## Work instruction
Could you print exactly the lines from the one that contains "Instruction: View the" to the end of the data, both ends included, and nothing else? Skip the pictures.

--- Supplied records Enclosed Below ---

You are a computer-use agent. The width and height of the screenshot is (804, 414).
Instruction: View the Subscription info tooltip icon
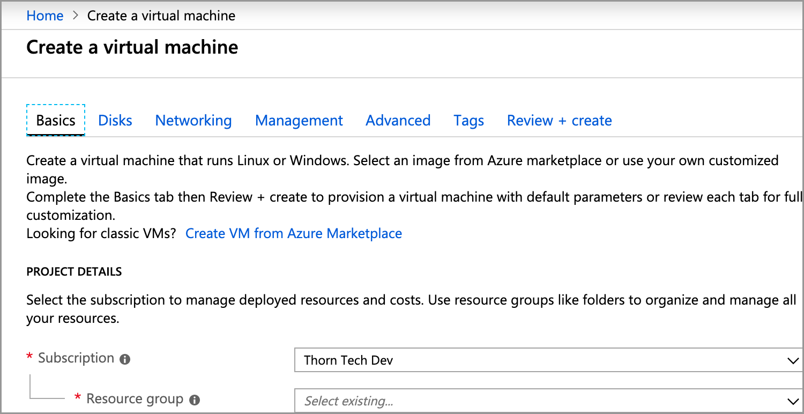click(x=124, y=358)
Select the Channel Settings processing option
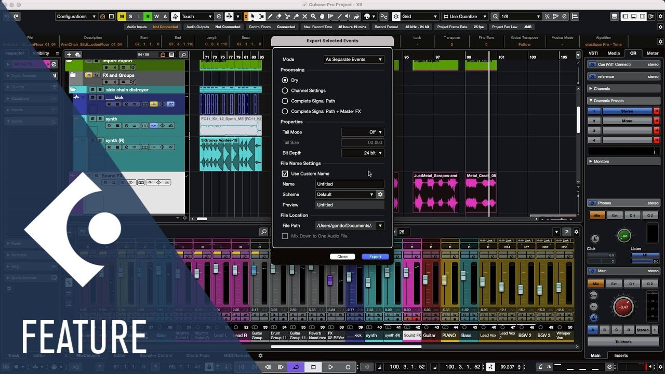Screen dimensions: 665x374 coord(285,90)
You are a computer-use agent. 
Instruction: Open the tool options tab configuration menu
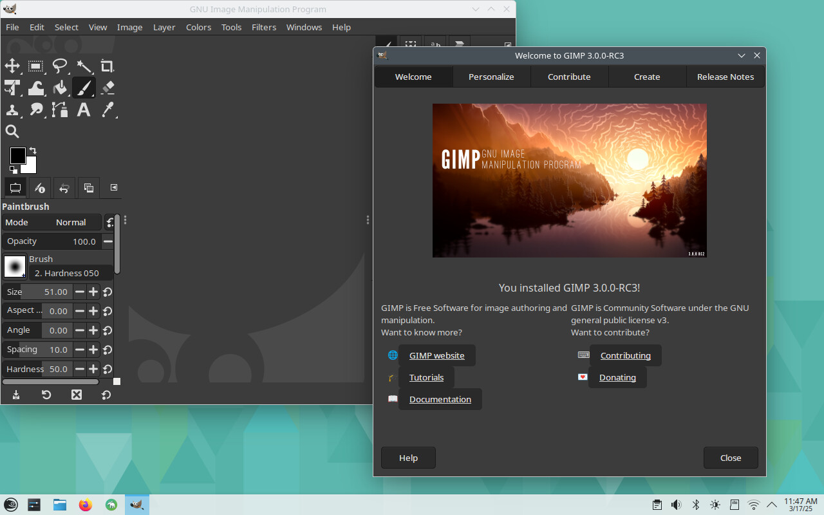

--- End of Enclosed Supplied records ---

## Solution to this problem
Instruction: View the Subscription info tooltip icon
click(x=124, y=358)
Select the Channel Settings processing option
Screen dimensions: 665x374 coord(285,90)
You are a computer-use agent. 
Instruction: Open the tool options tab configuration menu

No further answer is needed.